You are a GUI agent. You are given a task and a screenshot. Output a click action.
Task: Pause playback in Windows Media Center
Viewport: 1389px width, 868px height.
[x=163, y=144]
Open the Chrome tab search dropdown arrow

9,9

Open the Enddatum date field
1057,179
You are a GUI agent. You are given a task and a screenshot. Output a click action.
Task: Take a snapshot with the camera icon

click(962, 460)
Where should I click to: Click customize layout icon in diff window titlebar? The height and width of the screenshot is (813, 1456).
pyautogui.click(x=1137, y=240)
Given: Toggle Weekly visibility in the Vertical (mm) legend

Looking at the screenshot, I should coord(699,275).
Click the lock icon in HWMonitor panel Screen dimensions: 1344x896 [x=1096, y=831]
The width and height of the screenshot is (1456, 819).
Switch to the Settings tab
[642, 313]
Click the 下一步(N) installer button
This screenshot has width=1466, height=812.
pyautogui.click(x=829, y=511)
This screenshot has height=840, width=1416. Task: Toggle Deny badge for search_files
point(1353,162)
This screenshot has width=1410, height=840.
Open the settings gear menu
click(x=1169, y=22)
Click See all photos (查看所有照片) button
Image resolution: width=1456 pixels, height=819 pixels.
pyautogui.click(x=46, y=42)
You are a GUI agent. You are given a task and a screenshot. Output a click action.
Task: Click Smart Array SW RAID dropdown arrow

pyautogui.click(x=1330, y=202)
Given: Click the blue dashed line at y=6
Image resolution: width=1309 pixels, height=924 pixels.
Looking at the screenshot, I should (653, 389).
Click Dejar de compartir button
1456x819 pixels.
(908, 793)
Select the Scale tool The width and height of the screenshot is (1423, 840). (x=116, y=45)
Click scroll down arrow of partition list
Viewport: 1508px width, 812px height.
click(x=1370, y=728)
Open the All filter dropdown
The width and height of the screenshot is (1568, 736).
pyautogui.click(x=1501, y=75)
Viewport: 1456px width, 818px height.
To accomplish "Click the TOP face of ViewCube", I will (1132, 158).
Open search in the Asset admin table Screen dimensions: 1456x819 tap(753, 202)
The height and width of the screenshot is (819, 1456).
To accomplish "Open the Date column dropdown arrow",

● ● ● ● ●

> [WHAT YOU WILL DO]:
The expected output is the exact run of lines from the line with "Image resolution: width=1309" through the last line of the material above.

> [ANSWER]:
Image resolution: width=1309 pixels, height=924 pixels.
Looking at the screenshot, I should (653, 389).
Click Dejar de compartir button
1456x819 pixels.
(908, 793)
Select the Scale tool The width and height of the screenshot is (1423, 840). (x=116, y=45)
Click scroll down arrow of partition list
Viewport: 1508px width, 812px height.
click(x=1370, y=728)
Open the All filter dropdown
The width and height of the screenshot is (1568, 736).
pyautogui.click(x=1501, y=75)
Viewport: 1456px width, 818px height.
To accomplish "Click the TOP face of ViewCube", I will (1132, 158).
Open search in the Asset admin table Screen dimensions: 1456x819 tap(753, 202)
The height and width of the screenshot is (819, 1456).
To accomplish "Open the Date column dropdown arrow",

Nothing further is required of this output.